▸ **Verilen Görev A**: Çocuk ve gençlik kitaplarında aile üzerine metinde, doğrudan genç kızların sorunları üzerinde duran yayınların irdelediği sorunlar olarak adıyla hangileri sayılıyor?
▸ **Verilen Görev B**: Çocuk ve gençlik kitaplarında aileyi ele alan metni, son cümlesinin ardından yazmayı sürdürün.

Çeviri yazının içinden Anne Laure Bondoux’un “Genç Linus’un Öfkesi” kitabı dikkati çekiyor. Günümüzden elli yıl sonra geçen bu romanda aile faşizan bir idareyle yöneltiliyorlar. Toplumsal yaşam zengin yoksul ayırımına göre bölgelere göre ayrılmış. 1.Bölge, zenginlerin fildişi kulelerinde yaşadıkları korunaklı alan. 2.Bölgedeki yaşam koşulları çok ağır.3.Bölgede ise toplum dışında yaşayanların sefaletine tanık oluyoruz. Kimin hangi bölgede yaşayacağına ise çocukların okuldaki başarılarına ve yaşadıkları düzene sağladıkları uyuma göre Büyük Düzenleyici karar veriyor. Ailelerinin yazgısı öncelikle gençlerin başarısına bağlı. Çocuklarda büyükler de faşist sisteme ayak uydurdukları oranda yaşamları garantiye alınıyor. Romanın başkişisi 1.bölgeden on dört yaşındaki Linus’un diğer bölgeleri merak etmesiyle başlayan olaylar George Orwell’in ünlü romanı “1984”ü anımsatıyor.
Her iki romanda da aile izleği toplumsal ve politik bağlamı içinde gündeme geliyor. Yine her iki romanın da özelliği yalnız mutlu aile kavramına değil aileyi parçalayan faşizan bir yapılanmaya da yoğun bir eleştiri getirmeleri. Büke’nin romanında bu eleştiri geçmişle hesaplaşma olarak ortaya çıkarken, Bondoux’da yoksul ve zengin ayırımının uç noktaya ulaştığı bir gerilim romanı olarak ele alınıyor.
Toplumsal Cinsiyet Bağlamında Aile
Son yıllarda çıkan birçok kitapta gözlemlenen ilginç bir olgu kitapların başkişilerinin kız olması. Altmışlı yetmişli yıllarda yazılan çocuk ve gençlik kitaplarında başkişiler hep erkek çocukken, bunun değişmeye başlaması belki de Türkiye’de son yıllarda gelişen kadın hareketiyle, kadınların örgütlenerek giderek daha çok söz hakkı olmasıyla ilişkili. Çocuklar için yazan kadın yazarların sayılarının çokluğu da bir başka etken. Ancak doğrudan genç kızların sorunları üzerinde duran, cinsel ayırımcılık, seksizm, cinsel sömürü, şiddet, ensest vb. sorunları irdeleyen yayınlar oldukça az. Oysa toplumumuzun özellikle kırsal kesiminde özellikle kız çocukların yaşadıkları sorunlar, eğitimde kız erkek ayırımı, kızların okutulmaması, evden kaçan kızlar, zorla evlendirilme, cinsel taciz vb. olgular azımsanamayacak denli çok.

▸ **Verilen Liste**:

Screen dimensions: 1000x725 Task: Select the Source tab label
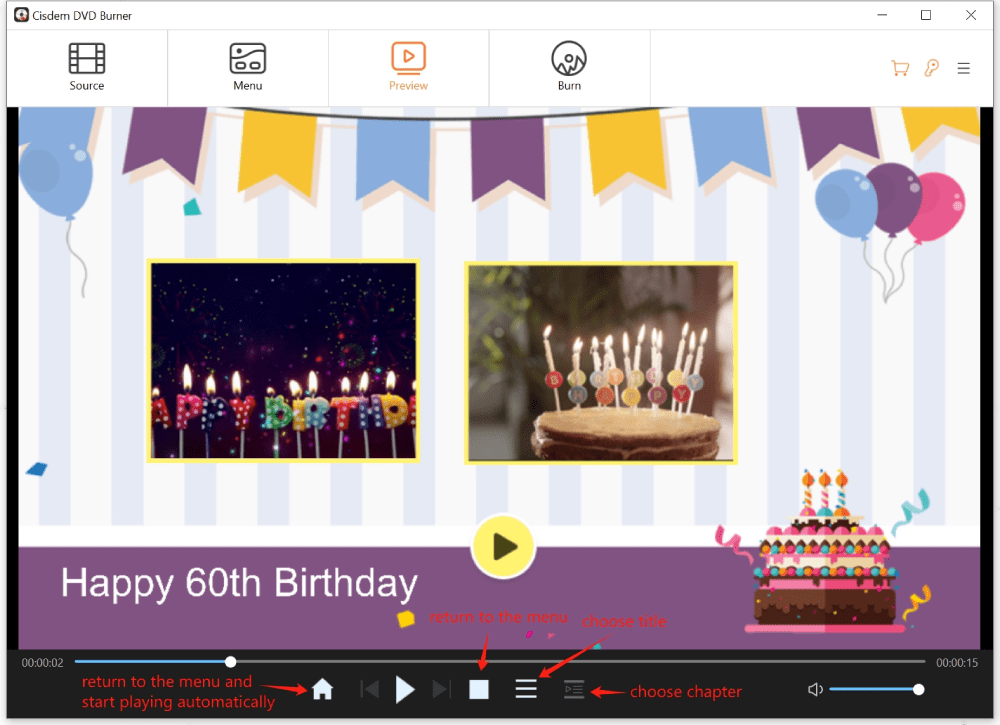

▸ **Nihai Sonuç A**: cinsel ayırımcılık, seksizm, cinsel sömürü, şiddet, ensest

▸ **Nihai Sonuç B**:
Bu konudaki duyarsızlığımıza ya da belki de korkularımıza kendi gözlemlerimden küçük bir örnek vermek istiyorum: Doksanlı yıllarda Düzlem yayınlarında ünlü Avusturyalı yazar Christine Nöstlinger’in bir dizi kitabını çıkartmıştık, kitapları seçen ve yayına hazırlayan bendim. Ancak bu çevirilerin içinden Selahattin Dilidüzgün’ün çevirisiyle çıkan “İlse Evden Kaçtı”, kitabını yayınlamamız hiç de kolay olmamıştı. Bu kitapta küçük bir kızın ailesiyle sorunları irdelenirken anne, baba ve çocuklar arasındaki diyalog kopukluğu, kardeşler arasındaki dostluk ve dayanışma, büyüklerle uyuşmazlık içinde olan çocukların başkaldırıları, yalan söyleme, dostluğun ve güvenin sarsılması vb. sorunlar üzerinde duruluyor. Çocuk yayınlarından alışık olduğumuz mutlu sonu da bulamayız kitapta. Ne var ki romanın başkişisi küçük Erika yaşadığı olaylar sonucu büyür, olgunlaşır, hem sorunlarının kendi kendine altından kalkmayı, kendi kendine karar vermeyi, sorumluluk taşımayı hem de yakınlarına karşı anlayışlı ve sabırlı olmayı öğrenir. Sorunlar gerilimli bir olaylar dizisi çerçevesinde özüne inilerek sorgulanırken yaşamın yalnızca ak-kara renklerde olmadığı, büyüklerin de yanlışlar yapabilecekleri ama bu yanlışların ardında mutlaka belli nedenler olduğu gösterilir.
Ancak “evden kaçma” düşüncesinin bile bir kitapta gündeme gelmesi Nöstlinger çevirilerini üstlenecek olan arkadaşlarla aramızda tartışmalara yol açmıştı. Türkiye’de günde kaç çocuğun evden kaçtığını düşünecek olursak aramızda böyle bir tartışmanın olması bile çok düşündürücüydü. Aradan geçen yıllar için Günışığı yayınlarını Christine Nöstlinger’in yayın haklarını satın alarak kitaplarını çıkartmaya başladı. Bizim çıkardığımız kitapları da “Konrad Konserve Kutudan Çıkan Çocuk”, “Kim Takar Salatalık Kralı’nı ve “Lollipop”da ilk yayınladığı kitaplar arasındaydı. Ancak “İlse Evden Kaçtı” kitabının yeni baskısı hiçbir zaman yapılamadı.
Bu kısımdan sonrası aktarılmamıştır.